When the 191st General Court is sworn in on Wednesday, Jan. 2, 2019, senators will take their oath in a newly restored chamber that attempts to maintain the historic character of the space while incorporating new technology and making it more accessible.
Once completed, the chamber will feature a new handicap-accessible rostrum, accessible desks for senators, a new ventilation system, all new lighting, improved acoustics, better sight lines from the public galleries and historically-accurate finishes, the architect working on the project said Thursday.
“This is clearly an aging facility, as I said; it is over 200 years old and it’s undergone many, many renovations over the years,” Christos Coios of CBT Architects told reporters during a walk-through of the chamber. “It suffers from very poor environmental systems, it does not have an efficient heating, ventilating and air conditioning system … it has very poor temperature control, it’s either too hot or too cold, and the material conditions are deteriorated.”
The Senate chamber sits in the part of the building designed by Charles Bulfinch and completed in 1798. Most of the chamber – which originally held the House of Representatives until that branch moved to its larger quarters down the hall in 1898 – has been changed from the original design, but its sunburst ceiling remains the same.
The chamber is expected to retain many of its features after the restoration – including the horseshoe shape of the senators’ desks and general configuration of the room – and much of the work will take place behind the walls of the chamber.
In the final minutes of the Senate’s final session in its chamber before making way for the renovations last month, a loud bang that seemed to come from above echoed throughout the chamber and a staffer who looked up upon hearing the bang was struck in the eye with small debris.
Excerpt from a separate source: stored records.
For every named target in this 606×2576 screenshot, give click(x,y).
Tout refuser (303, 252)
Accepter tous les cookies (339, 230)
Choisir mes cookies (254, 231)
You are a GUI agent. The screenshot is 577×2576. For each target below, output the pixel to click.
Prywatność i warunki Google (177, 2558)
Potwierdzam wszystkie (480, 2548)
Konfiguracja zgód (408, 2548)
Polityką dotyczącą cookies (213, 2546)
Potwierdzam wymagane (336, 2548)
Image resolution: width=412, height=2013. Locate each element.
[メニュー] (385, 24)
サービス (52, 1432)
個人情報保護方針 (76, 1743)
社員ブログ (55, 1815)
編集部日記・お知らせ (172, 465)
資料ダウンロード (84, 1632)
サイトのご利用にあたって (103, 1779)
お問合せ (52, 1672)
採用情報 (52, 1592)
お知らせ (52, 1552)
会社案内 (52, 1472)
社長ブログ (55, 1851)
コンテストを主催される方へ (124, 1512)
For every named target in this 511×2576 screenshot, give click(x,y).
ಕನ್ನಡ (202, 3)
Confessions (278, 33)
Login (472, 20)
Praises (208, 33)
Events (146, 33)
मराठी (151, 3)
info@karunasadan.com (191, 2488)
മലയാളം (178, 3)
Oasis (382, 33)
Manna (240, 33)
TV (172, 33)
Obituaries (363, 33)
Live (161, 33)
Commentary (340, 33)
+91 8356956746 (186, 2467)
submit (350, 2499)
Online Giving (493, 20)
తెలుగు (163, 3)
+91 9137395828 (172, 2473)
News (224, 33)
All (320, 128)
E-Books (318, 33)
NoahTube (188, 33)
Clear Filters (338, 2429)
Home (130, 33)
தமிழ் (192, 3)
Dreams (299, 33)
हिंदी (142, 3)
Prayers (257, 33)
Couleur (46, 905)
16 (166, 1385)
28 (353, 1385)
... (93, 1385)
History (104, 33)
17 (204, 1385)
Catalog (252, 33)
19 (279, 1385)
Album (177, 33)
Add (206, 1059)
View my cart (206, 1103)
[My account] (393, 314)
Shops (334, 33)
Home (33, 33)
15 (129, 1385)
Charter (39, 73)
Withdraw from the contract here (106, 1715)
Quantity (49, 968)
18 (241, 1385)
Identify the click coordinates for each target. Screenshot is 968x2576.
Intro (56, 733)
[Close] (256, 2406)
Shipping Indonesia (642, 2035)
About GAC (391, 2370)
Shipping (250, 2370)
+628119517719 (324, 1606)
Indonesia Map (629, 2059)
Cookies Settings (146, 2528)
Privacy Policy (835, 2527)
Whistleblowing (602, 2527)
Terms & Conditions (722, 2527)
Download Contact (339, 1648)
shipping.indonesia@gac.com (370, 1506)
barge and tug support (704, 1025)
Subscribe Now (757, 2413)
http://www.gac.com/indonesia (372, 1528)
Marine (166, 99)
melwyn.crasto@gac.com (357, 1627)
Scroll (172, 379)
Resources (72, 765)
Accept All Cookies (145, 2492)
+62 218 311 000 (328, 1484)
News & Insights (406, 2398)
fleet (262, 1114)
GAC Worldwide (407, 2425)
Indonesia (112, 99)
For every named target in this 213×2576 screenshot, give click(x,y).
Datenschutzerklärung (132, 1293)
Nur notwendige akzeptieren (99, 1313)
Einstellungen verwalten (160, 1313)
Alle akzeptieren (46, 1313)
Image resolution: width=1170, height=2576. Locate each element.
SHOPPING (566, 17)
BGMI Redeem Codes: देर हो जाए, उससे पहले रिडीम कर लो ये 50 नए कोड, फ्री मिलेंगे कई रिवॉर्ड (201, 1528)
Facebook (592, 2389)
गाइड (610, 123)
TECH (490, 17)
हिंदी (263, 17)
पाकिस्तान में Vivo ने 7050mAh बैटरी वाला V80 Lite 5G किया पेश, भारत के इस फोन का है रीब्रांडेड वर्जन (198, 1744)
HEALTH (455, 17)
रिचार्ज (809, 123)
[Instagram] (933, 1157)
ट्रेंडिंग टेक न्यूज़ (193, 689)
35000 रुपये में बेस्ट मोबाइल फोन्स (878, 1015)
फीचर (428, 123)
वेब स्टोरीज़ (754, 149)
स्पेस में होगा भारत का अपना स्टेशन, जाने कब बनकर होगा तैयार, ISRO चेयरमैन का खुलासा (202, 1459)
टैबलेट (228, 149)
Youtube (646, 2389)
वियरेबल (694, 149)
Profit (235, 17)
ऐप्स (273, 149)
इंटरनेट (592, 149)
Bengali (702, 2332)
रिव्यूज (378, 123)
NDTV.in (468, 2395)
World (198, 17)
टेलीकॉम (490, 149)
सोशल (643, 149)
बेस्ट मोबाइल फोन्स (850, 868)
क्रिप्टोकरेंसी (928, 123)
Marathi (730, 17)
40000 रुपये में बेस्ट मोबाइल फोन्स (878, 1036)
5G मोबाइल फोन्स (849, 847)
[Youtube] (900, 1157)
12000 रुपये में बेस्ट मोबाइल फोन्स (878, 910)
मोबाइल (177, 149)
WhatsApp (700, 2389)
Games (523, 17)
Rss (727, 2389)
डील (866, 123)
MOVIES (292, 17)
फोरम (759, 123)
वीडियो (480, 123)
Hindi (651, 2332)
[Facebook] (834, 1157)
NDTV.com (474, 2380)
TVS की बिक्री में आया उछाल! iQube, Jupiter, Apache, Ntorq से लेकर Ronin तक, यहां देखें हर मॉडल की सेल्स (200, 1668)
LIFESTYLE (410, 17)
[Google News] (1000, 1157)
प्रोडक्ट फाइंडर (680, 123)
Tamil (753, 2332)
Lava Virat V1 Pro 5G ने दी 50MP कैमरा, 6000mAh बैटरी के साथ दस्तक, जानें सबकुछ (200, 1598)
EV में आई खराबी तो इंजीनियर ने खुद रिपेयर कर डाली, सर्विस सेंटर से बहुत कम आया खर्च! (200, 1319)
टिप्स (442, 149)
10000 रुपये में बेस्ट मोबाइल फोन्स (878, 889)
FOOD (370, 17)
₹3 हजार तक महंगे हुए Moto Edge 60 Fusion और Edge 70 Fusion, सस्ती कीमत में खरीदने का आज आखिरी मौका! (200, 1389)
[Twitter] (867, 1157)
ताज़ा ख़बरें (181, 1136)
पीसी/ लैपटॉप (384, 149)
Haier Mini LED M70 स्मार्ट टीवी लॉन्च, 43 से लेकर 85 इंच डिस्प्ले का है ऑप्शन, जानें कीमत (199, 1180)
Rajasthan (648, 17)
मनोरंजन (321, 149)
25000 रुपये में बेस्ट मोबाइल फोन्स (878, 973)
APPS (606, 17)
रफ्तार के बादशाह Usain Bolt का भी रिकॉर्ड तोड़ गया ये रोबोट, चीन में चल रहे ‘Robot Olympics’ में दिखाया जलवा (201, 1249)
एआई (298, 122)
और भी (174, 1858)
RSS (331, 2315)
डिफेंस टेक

He was not seriously injured.
Lawmakers authorized $20 million in 2014 to renovate the Senate chamber and facilities, after Senate officials highlighted structural issues including falling ceiling pieces, cracking in major cornices, columns leaning in and away from the original structure, and deterioration of lower decorative walls.
The total project cost is estimated at $22.6 million and Colantonio of Holliston was awarded a $14.1 million contract for the construction work, according to the Senate president’s office.
Work crews will take on the project as lawmakers and Gov. Charlie Baker struggle with state budget problems stemming from low growth in tax revenues and major increases in health care spending. Democrats in the Legislature have joined activists in pressing for a $2 billion tax package on high earners.
The Senate will hold its sessions in the just-renovated Gardner Auditorium as work is underway in the chamber, and the project is projected to be completed by January 2019.
The large chandelier that hangs from the chamber’s domed ceiling will be removed, restored and re-lamped using LED lights and bulbs pointed up into the dome so the light bounces off the dome, mimicking the natural lighting of the chamber’s original design, he said.
And the lower decorative walls that line the chamber – which are made up of about 1,500 individual wood blocks – will be dismantled, individually numbered, stripped of the 20 to 25 coats of paint they have accumulated over the years, repainted and replaced to their exact locations.
The goal of the project, Coios and Rosenberg said in a statement, is to make the Senate chamber safer and more comfortable, and add modern technology where possible without sacrificing the historic character of the space.